Format the entries below as a numbered list with no blank lines, and leave the pictures out of the answer.

------------------------

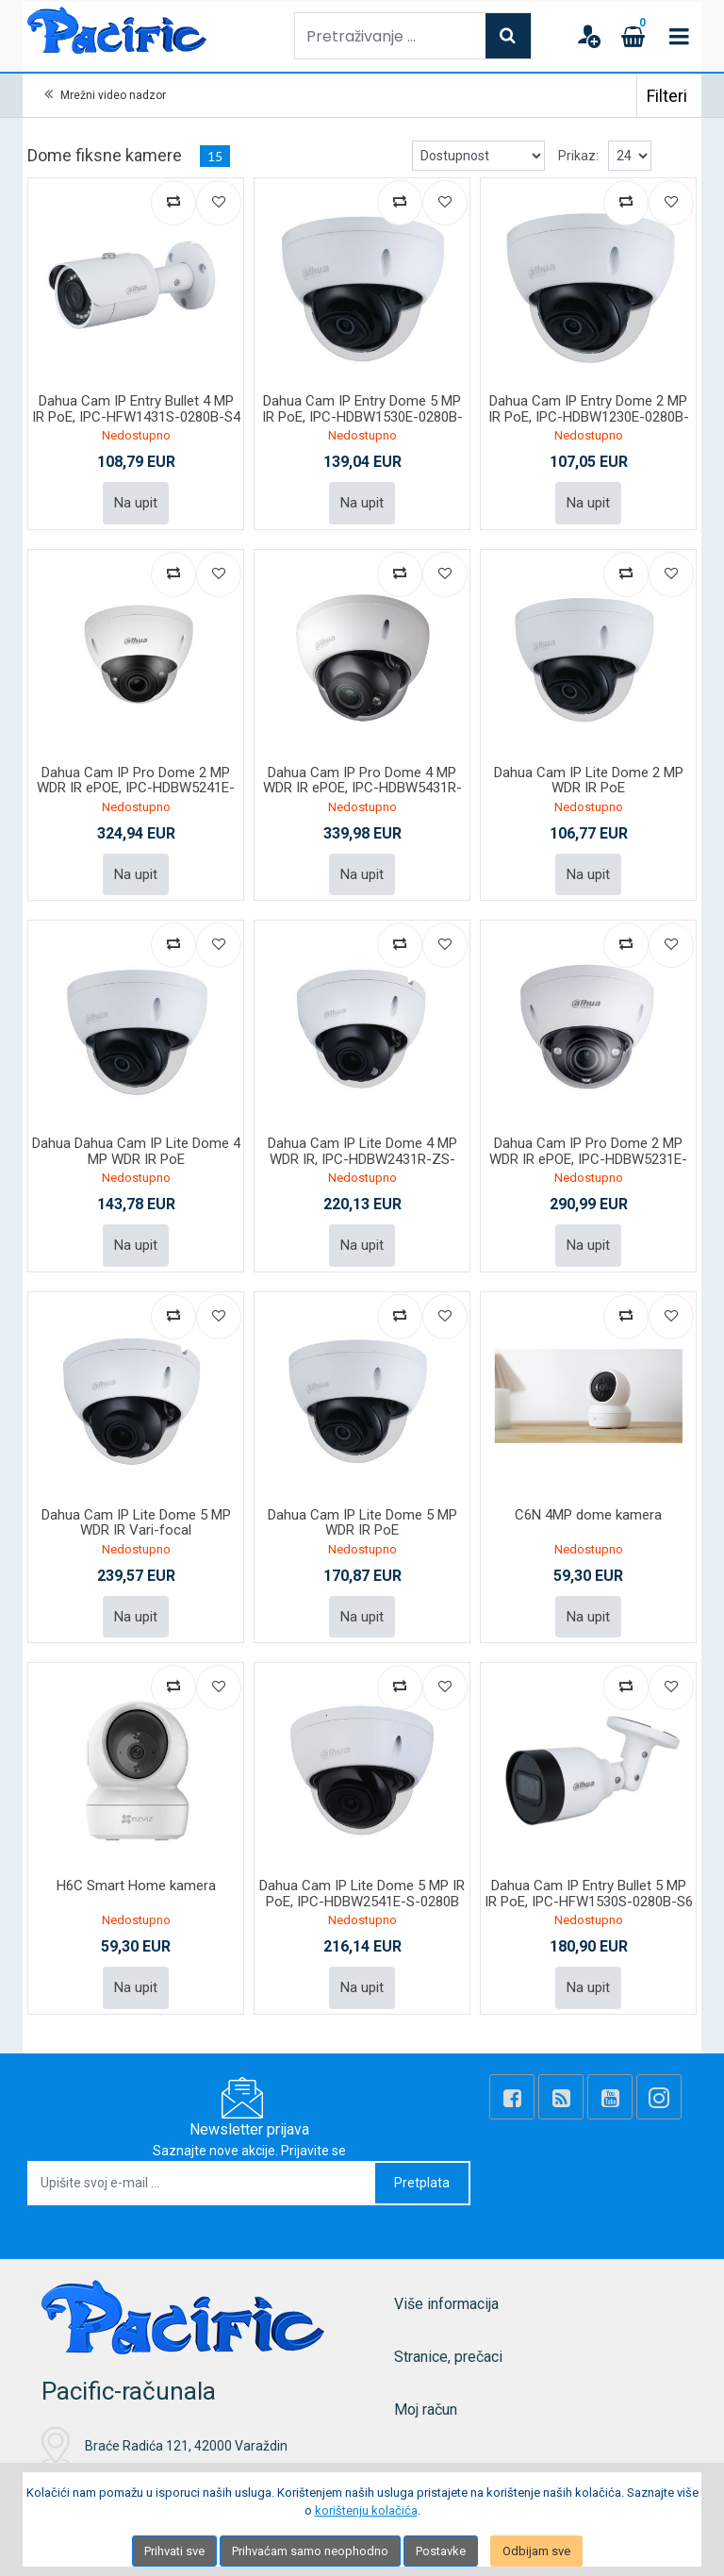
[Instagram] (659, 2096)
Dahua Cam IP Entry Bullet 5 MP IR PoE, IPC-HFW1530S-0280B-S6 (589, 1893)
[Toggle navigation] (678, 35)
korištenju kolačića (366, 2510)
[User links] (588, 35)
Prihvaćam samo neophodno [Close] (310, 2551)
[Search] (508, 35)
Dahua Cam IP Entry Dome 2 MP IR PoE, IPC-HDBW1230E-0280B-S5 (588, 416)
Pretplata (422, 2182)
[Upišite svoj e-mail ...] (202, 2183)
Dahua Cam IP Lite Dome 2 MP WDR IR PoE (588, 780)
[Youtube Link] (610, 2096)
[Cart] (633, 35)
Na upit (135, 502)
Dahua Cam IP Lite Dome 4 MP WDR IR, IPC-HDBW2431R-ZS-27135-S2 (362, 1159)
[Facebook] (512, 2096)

------------------------

RESPONSE FOR THIS EXERCISE:
1. [Instagram] (659, 2096)
2. Dahua Cam IP Entry Bullet 5 MP IR PoE, IPC-HFW1530S-0280B-S6 (589, 1893)
3. [Toggle navigation] (678, 35)
4. korištenju kolačića (366, 2510)
5. [User links] (588, 35)
6. Prihvaćam samo neophodno [Close] (310, 2551)
7. [Search] (508, 35)
8. Dahua Cam IP Entry Dome 2 MP IR PoE, IPC-HDBW1230E-0280B-S5 (588, 416)
9. Pretplata (422, 2182)
10. [Upišite svoj e-mail ...] (202, 2183)
11. Dahua Cam IP Lite Dome 2 MP WDR IR PoE (588, 780)
12. [Youtube Link] (610, 2096)
13. [Cart] (633, 35)
14. Na upit (135, 502)
15. Dahua Cam IP Lite Dome 4 MP WDR IR, IPC-HDBW2431R-ZS-27135-S2 (362, 1159)
16. [Facebook] (512, 2096)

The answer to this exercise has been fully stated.